● **INPUT**:
----

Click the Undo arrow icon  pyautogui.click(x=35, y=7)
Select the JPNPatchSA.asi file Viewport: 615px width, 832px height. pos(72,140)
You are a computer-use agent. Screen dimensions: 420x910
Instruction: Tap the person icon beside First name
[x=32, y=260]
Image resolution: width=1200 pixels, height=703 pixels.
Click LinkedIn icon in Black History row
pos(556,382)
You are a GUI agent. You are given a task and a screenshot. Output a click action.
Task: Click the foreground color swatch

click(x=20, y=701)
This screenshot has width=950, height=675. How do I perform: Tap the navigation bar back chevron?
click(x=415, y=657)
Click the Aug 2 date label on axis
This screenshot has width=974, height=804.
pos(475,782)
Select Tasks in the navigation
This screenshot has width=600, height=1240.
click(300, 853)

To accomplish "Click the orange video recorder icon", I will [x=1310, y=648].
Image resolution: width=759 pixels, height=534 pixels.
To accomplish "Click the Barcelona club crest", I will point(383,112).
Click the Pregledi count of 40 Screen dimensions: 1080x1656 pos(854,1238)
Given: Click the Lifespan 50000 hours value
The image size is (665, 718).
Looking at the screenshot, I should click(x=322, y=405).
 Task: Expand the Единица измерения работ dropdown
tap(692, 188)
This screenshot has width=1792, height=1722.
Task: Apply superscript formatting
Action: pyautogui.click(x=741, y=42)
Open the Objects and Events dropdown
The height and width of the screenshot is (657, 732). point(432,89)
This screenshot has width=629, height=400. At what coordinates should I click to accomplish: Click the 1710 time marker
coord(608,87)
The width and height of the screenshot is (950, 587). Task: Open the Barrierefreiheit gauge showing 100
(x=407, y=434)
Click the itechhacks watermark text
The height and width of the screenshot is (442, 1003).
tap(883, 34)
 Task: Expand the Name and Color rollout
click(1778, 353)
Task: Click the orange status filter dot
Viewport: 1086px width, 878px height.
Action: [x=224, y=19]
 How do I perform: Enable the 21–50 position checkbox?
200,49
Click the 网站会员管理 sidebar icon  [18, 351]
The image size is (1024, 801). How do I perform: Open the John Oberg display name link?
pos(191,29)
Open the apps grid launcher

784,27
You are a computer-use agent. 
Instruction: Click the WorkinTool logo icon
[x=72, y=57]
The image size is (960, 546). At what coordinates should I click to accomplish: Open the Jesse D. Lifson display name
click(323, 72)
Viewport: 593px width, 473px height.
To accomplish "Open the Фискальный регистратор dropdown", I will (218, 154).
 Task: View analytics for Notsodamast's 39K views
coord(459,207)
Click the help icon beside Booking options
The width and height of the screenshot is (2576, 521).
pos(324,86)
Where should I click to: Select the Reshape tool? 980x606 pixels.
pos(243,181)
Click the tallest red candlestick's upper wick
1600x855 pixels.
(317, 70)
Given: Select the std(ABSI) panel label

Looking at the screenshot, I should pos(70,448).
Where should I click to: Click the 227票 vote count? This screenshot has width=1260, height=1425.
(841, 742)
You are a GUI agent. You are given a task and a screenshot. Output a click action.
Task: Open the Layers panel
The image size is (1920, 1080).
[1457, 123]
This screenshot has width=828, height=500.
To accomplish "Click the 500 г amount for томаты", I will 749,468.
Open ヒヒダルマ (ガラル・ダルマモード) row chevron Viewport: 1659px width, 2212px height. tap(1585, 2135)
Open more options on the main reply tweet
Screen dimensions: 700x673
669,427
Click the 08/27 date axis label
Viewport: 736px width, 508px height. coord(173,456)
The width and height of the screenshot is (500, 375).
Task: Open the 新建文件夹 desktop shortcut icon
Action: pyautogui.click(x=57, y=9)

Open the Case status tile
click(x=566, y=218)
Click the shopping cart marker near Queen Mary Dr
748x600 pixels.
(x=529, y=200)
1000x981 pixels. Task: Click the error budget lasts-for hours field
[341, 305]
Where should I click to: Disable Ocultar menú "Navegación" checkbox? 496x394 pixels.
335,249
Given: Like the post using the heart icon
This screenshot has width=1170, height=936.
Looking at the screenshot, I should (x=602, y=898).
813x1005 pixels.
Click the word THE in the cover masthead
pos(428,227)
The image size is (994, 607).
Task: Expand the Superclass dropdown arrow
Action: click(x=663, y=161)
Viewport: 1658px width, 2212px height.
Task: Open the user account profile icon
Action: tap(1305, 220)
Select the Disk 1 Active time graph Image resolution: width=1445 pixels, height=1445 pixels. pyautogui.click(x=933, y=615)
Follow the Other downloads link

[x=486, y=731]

----

● **PROBLEM TO WORK ON**: Could you repeat every record above exactly as it is written?

● **TASK SOLUTION**:
Click the Undo arrow icon  pyautogui.click(x=35, y=7)
Select the JPNPatchSA.asi file Viewport: 615px width, 832px height. pos(72,140)
You are a computer-use agent. Screen dimensions: 420x910
Instruction: Tap the person icon beside First name
[x=32, y=260]
Image resolution: width=1200 pixels, height=703 pixels.
Click LinkedIn icon in Black History row
pos(556,382)
You are a GUI agent. You are given a task and a screenshot. Output a click action.
Task: Click the foreground color swatch

click(x=20, y=701)
This screenshot has width=950, height=675. How do I perform: Tap the navigation bar back chevron?
click(x=415, y=657)
Click the Aug 2 date label on axis
This screenshot has width=974, height=804.
pos(475,782)
Select Tasks in the navigation
This screenshot has width=600, height=1240.
click(300, 853)

To accomplish "Click the orange video recorder icon", I will [x=1310, y=648].
Image resolution: width=759 pixels, height=534 pixels.
To accomplish "Click the Barcelona club crest", I will point(383,112).
Click the Pregledi count of 40 Screen dimensions: 1080x1656 pos(854,1238)
Given: Click the Lifespan 50000 hours value
The image size is (665, 718).
Looking at the screenshot, I should click(x=322, y=405).
 Task: Expand the Единица измерения работ dropdown
tap(692, 188)
This screenshot has width=1792, height=1722.
Task: Apply superscript formatting
Action: pyautogui.click(x=741, y=42)
Open the Objects and Events dropdown
The height and width of the screenshot is (657, 732). point(432,89)
This screenshot has width=629, height=400. At what coordinates should I click to accomplish: Click the 1710 time marker
coord(608,87)
The width and height of the screenshot is (950, 587). Task: Open the Barrierefreiheit gauge showing 100
(x=407, y=434)
Click the itechhacks watermark text
The height and width of the screenshot is (442, 1003).
tap(883, 34)
 Task: Expand the Name and Color rollout
click(1778, 353)
Task: Click the orange status filter dot
Viewport: 1086px width, 878px height.
Action: [x=224, y=19]
 How do I perform: Enable the 21–50 position checkbox?
200,49
Click the 网站会员管理 sidebar icon  [18, 351]
The image size is (1024, 801). How do I perform: Open the John Oberg display name link?
pos(191,29)
Open the apps grid launcher

784,27
You are a computer-use agent. 
Instruction: Click the WorkinTool logo icon
[x=72, y=57]
The image size is (960, 546). At what coordinates should I click to accomplish: Open the Jesse D. Lifson display name
click(323, 72)
Viewport: 593px width, 473px height.
To accomplish "Open the Фискальный регистратор dropdown", I will (218, 154).
 Task: View analytics for Notsodamast's 39K views
coord(459,207)
Click the help icon beside Booking options
The width and height of the screenshot is (2576, 521).
pos(324,86)
Where should I click to: Select the Reshape tool? 980x606 pixels.
pos(243,181)
Click the tallest red candlestick's upper wick
1600x855 pixels.
(317, 70)
Given: Select the std(ABSI) panel label

Looking at the screenshot, I should pos(70,448).
Where should I click to: Click the 227票 vote count? This screenshot has width=1260, height=1425.
(841, 742)
You are a GUI agent. You are given a task and a screenshot. Output a click action.
Task: Open the Layers panel
The image size is (1920, 1080).
[1457, 123]
This screenshot has width=828, height=500.
To accomplish "Click the 500 г amount for томаты", I will 749,468.
Open ヒヒダルマ (ガラル・ダルマモード) row chevron Viewport: 1659px width, 2212px height. tap(1585, 2135)
Open more options on the main reply tweet
Screen dimensions: 700x673
669,427
Click the 08/27 date axis label
Viewport: 736px width, 508px height. coord(173,456)
The width and height of the screenshot is (500, 375).
Task: Open the 新建文件夹 desktop shortcut icon
Action: pyautogui.click(x=57, y=9)

Open the Case status tile
click(x=566, y=218)
Click the shopping cart marker near Queen Mary Dr
748x600 pixels.
(x=529, y=200)
1000x981 pixels. Task: Click the error budget lasts-for hours field
[341, 305]
Where should I click to: Disable Ocultar menú "Navegación" checkbox? 496x394 pixels.
335,249
Given: Like the post using the heart icon
This screenshot has width=1170, height=936.
Looking at the screenshot, I should (x=602, y=898).
813x1005 pixels.
Click the word THE in the cover masthead
pos(428,227)
The image size is (994, 607).
Task: Expand the Superclass dropdown arrow
Action: click(x=663, y=161)
Viewport: 1658px width, 2212px height.
Task: Open the user account profile icon
Action: tap(1305, 220)
Select the Disk 1 Active time graph Image resolution: width=1445 pixels, height=1445 pixels. pyautogui.click(x=933, y=615)
Follow the Other downloads link

[x=486, y=731]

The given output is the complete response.